Shipman, Thomas (DNB00)
|←Shipley, William Davies||Dictionary of National Biography, 1885-1900, Volume 52
SHIPMAN, THOMAS (1632–1680), royalist poet, eldest son of William Shipman (1603–1658), an ardent royalist with a small estate in Nottinghamshire, by his second wife, Sara, daughter of alderman Parker of Nottingham, was born at Scarrington, near Newark, and baptised there in November 1632. He was educated at Sleaford school and at St. John's College, Cambridge, where he was admitted 1 May 1651 (Mayor, Reg. p. 100).

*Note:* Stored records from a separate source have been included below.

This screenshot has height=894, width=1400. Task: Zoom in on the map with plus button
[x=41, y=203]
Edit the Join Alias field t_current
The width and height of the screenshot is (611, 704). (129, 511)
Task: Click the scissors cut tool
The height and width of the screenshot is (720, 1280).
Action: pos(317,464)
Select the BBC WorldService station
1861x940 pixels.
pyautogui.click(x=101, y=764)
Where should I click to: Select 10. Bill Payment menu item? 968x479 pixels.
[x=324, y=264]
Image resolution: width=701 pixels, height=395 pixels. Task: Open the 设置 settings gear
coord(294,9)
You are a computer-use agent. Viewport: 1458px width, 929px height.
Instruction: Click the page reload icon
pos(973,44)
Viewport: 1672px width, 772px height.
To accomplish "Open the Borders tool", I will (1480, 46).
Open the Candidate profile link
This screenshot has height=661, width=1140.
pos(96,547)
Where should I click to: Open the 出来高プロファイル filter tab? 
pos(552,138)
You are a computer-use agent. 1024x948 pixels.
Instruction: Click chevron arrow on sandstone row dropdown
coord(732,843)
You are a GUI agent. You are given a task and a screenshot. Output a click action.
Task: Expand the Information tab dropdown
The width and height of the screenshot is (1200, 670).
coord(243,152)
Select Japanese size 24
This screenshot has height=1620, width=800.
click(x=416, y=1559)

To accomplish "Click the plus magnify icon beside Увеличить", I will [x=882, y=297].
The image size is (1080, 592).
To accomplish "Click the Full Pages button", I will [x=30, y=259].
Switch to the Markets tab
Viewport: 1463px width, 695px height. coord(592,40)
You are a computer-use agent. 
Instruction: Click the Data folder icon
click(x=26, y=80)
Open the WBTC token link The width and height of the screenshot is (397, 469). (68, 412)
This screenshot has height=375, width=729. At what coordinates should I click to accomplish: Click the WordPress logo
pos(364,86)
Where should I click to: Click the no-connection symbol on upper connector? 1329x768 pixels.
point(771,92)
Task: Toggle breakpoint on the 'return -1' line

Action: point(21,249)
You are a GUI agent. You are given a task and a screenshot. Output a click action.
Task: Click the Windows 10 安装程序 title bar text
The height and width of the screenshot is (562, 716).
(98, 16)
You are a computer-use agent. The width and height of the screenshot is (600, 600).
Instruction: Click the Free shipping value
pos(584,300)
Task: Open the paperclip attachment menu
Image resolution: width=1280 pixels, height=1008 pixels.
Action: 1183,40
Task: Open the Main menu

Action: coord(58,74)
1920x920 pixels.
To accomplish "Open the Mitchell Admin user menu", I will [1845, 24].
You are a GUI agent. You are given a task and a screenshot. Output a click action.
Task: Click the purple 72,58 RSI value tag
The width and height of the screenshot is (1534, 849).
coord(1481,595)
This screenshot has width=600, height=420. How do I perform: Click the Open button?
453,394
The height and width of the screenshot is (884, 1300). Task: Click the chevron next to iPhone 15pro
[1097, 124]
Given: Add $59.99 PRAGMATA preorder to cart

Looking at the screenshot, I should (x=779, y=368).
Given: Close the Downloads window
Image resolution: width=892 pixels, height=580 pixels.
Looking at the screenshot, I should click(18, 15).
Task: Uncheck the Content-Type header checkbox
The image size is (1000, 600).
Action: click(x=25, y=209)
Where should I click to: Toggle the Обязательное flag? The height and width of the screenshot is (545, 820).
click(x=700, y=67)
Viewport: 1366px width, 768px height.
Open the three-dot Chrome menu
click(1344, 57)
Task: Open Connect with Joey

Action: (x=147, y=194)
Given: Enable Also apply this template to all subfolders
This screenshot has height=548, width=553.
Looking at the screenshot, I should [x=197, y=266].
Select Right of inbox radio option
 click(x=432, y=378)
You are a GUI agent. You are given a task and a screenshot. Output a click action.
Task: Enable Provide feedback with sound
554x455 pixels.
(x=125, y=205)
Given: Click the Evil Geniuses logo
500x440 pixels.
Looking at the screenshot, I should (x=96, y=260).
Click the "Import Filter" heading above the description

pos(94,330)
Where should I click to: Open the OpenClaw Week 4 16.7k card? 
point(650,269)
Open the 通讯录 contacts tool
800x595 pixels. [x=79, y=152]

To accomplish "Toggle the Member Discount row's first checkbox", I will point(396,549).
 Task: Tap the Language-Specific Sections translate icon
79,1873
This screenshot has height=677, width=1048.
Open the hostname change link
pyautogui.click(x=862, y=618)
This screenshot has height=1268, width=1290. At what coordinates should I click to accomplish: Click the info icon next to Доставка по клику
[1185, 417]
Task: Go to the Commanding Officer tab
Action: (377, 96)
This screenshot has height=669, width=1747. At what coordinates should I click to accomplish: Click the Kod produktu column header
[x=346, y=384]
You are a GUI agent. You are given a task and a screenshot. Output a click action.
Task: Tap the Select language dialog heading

Though a careful economist, he was no stranger to London life, and associated with such wits as Denham, Oldham, and Sir Fleetwood Sheppard. A more intimate friend, the poet and painter, Thomas Flatman [q. v.], in an epistle prefixed to Shipman's verses, praises the writer's ingenuity and his wit in saving a small estate amid ‘the calamities of the last rebellion.’ During his ‘quiet recess’ Shipman produced the poems contained in ‘Carolina,’ some of which suggest that the severe morals of the roundheads were even less to his taste than their politics. Shipman, who was a captain of trained bands for his county, died at Scarrington, and was buried there on 15 Oct. 1680. He married Margaret, daughter of John Trafford, who brought him an estate at Bulcote and survived him until about 1696. Their third son, William, settled at Mansfield, and was high sheriff of Nottinghamshire in 1730.
Shipman was the author of: 1. ‘Henry the Third of France, stabbed by a Fryer, with the Fall of Guise,’ a rhymed tragedy (a very pedestrian effort, given at the Theatre Royal in August 1678, and printed, London, 1678, 4to). 2. ‘Carolina, or Loyal Poems’ (London, 1683, 8vo), posthumously published, with Flatman's address; it contains, among about two hundred poems, a long piece on the Restoration, ‘The Hero’ (1678), addressed to Monmouth, some grateful acknowledgments to the writer's good friend, Abraham Cowley, a eulogy on Dugdale's ‘Baronage,’ ‘The Olde-English Gentleman,’ and many verses to his ‘poetical friend,’ William, third lord Byron.[Godfrey's Thomas Shipman, 1890 (brief memoir, with careful genealogy); and the same writer's Four Nottinghamshire Dramatists, 1895; Thoroton's Antiquities of Nottinghamshire; Genest's Hist. of Stage, i. 229; Baker's Biogr. Dramatica; Hunter's Chorus Vatum (Add. MS. 24492, f. 173); Athenæum, 27 March 1858; Notes and Queries, 2nd ser. vi. 456, 4th ser. xi. 177, 6th ser. vii. 232; Shipman's Carolina (with manuscript note) in British Museum.]